I tried to glance down. I couldn’t see much. I didn’t really want to.

He asked if there was someone he could call.

“My husband, Jeff.”

“Do you know his number?”

“Yeah, I know his number.”

Looking back, I think it’s a small miracle that the young man — whose name I later learned was Jacob — did not call my husband and say, “Your banged-up, coherent, smart-ass wife just wrecked her bike on the greenway. Please come get her.”

Instead, Jacob told Jeff where to park and went off to meet him.

Meanwhile the young woman, Joan, and the older man, Robert — along with his dog, Pepper — stayed with me and chatted. It was amazingly amiable, considering the circumstances.

I turned to Joan: “Are you connected to the Y, too?”

No, she said. She had finished her master’s degree in counseling at UNCG and was getting ready to start a new job with a family-focused practice inside a couple of old homes on Spring Street in Greensboro.

“That’s funny,” I said, explaining that this magazine’s first office was in one of those homes.

In that moment, I could see the front room where our young editor hung her dream catcher, the wonky, windowless room that connected the front room to the kitchen. I could see the staircase, the landing, the upstairs room where our crew draped ourselves over armchairs and a futon to laugh and curse and argue and conjure a never-ending stream of story ideas.

Soon, Joan would come to know the same spaces through her work with young children.

A feeling hit me. It was more woo-woo than woozy.

I turned to Robert.

“What about you? Are you retired — to be walking your dog in the middle of the day?” I asked him.

Yes, he said, from the old post office on Banking Street.

Again, the small-world feeling washed over me.

I told him that O.Henry’s second office was in the Dutch-barn-shaped building next door. I used to mention the old post office as a landmark when giving people directions because everyone seemed to know where it was.

“That was a great post office,” I said sincerely.

Robert nodded.

It occurred to me that there must have been times when we were working within Bluetooth range of each other.

So far, only a few yards and years had separated me, Robert and Joan. And now, here we were, the three of us, hanging out under a highway on a Friday afternoon.

It was as if time and space had folded so that we finally met face-to-face just when I needed them most.

“Well,” I said to my tunnel peeps, “I hope no one else shows up because I’m running out of former workplaces to have in common.”

They stayed with me until Jacob returned with Jeff, who whisked me to an emergency room.

Joan and Jacob took my bike — they had a rack on their car — and dropped it off at our house.

Five hours later, an emergency room doctor confirmed that my collarbone was broken in a couple of places

A few days after that, an orthopedist assured me the bones would knit without surgery if I kept my right side quiet for eight weeks.

That was 12 weeks ago.

The road rash scabs have been replaced by shiny, pink skin.

My sling is folded up in a closet.

I’m doing physical therapy to regain strength.

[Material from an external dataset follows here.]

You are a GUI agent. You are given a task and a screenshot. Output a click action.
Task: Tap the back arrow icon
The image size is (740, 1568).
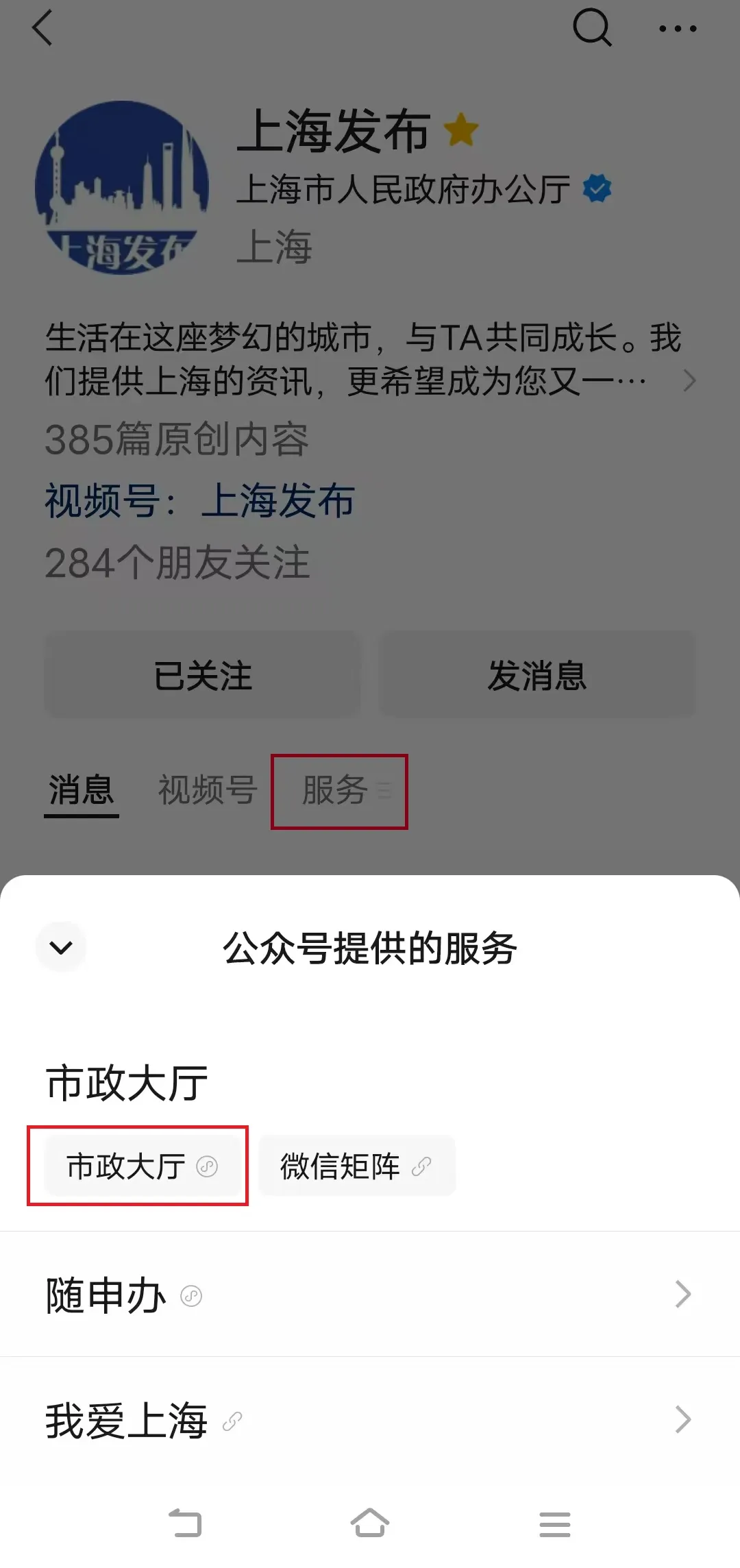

The bone-deep ache is fading.

What persists, though, is the memory of three strangers who ran to my aid. They knew nothing about me — where I lived, how I voted, what I believed, whom I loved.

None of that mattered. They saw I was hurting and — maybe because my need was so obvious — they responded with care.

Once they came closer, we found we had things in common.

It sounds weird to say, but that gave me hope —  in the midst of pain.